The dissimilarities in diagnostic yield between these studies likely result from differences in sample size, different inclusion criteria, NGS approach, and different selection of genes. The study of Lata et al. included only patients with familial or suspected genetic CKD (Lata et al., 2018). This enrichment for genetic diagnosis could explain, together with the limited sample size, the high yield. Groopman et al. included CKD patients irrespective of diagnosis or family history (Groopman et al., 2018), while Connaughton et al. included mostly CKD patients with a positive family history or extra-renal features and only a small proportion of CKD patients who had neither familial CKD nor extra-renal features (Connaughton et al., 2019). The study by Ottlewski et al. also has a limited sample size, but it is not clear what the proportion of patients with familial CKD or extra-renal features is. However, five of six patients in which a genetic diagnosis was identified had a positive family history (Ottlewski et al., 2019). In addition, it is the only study using gene panels instead of targeted WES. The diagnostic yield is thus dependent on the characteristics of the included patients and the study design. This can make it difficult to make comparisons between different studies, especially when some patient characteristic are unknown.

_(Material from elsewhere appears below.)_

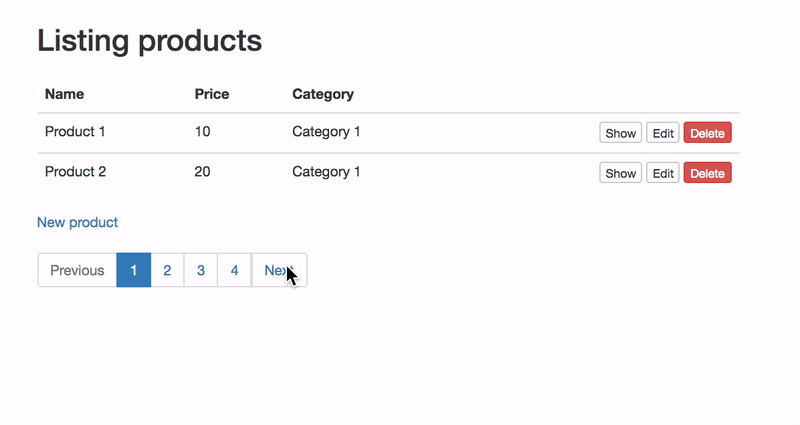Click Show button for Product 1
Image resolution: width=800 pixels, height=425 pixels.
620,133
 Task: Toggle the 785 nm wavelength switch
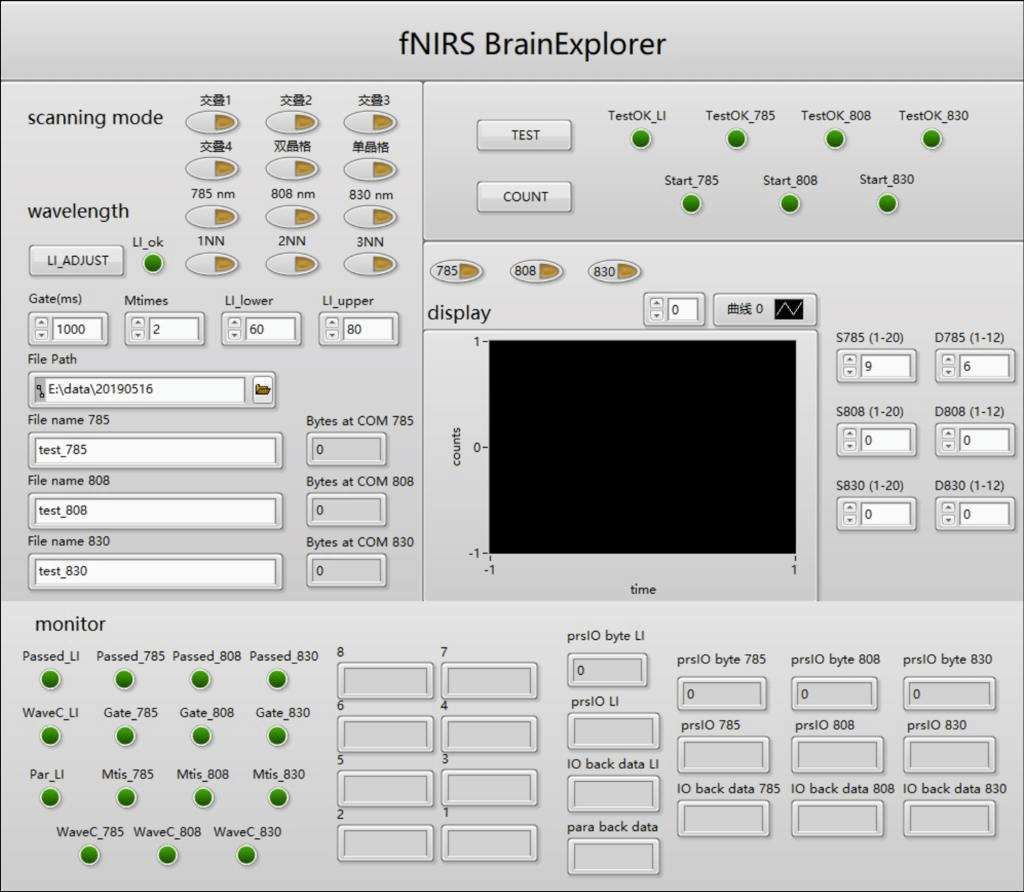212,217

The findings above highlight the diagnostic value of NGS based testing for patients with unexplained CKD, especially in patients with early-onset or familial CKD. Further research is needed to explore the diagnostic utility of WES for CKD of unknown etiology in larger cohorts and in a clinical setting. Such studies should guide the position of NGS diagnostics in the work-up of patients with unknown PRD, by revealing subpopulations with the highest diagnostic yield that may be preferentially offered this diagnostic testing.
Conclusion
NGS, including gene panels and WES, shows promising results as a diagnostic tool in both pediatric and adult CKD cohorts. In a considerable proportion of patients, particularly in those with familial CKD (∼40%), NGS has the potential to resolve CKD cases with an unknown etiology. NGS also enables the reclassification of PRD diagnoses. Counseling on the potential implications of a positive test result is essential, particularly for WES, given the possibility of incidental findings. Although further research is needed to determine which subpopulations will have the highest diagnostic yield, we foresee an expanding role for NGS-based diagnostics in clinical nephrology in the coming years.
Author Contributions
AH wrote the first draft of the manuscript. ME, LV, NK, and MB gave feedback and contributed to manuscript revision. All authors read and approved the submitted version.
Funding
This work has been supported by a public-private collaboration between the University Medical Center Groningen, The Netherlands, and Sanofi Genzyme. This collaboration project is co-financed by the Ministry of Economic Affairs and Climate Policy by means of the PPP Allowance made available by the Top Sector Life Sciences & Health to stimulate public-private partnerships.
Conflict of Interest
MB has consultancy agreements with Amgen, Astra Zeneca, Bayer, Vifor Fresenius Medical Care Renal Pharma, and Sanofi Genzyme, and received grant support from Amgen and Sanofi Genzyme.
The remaining authors declare that the research was conducted in the absence of any commercial or financial relationships that could be construed as a potential conflict of interest.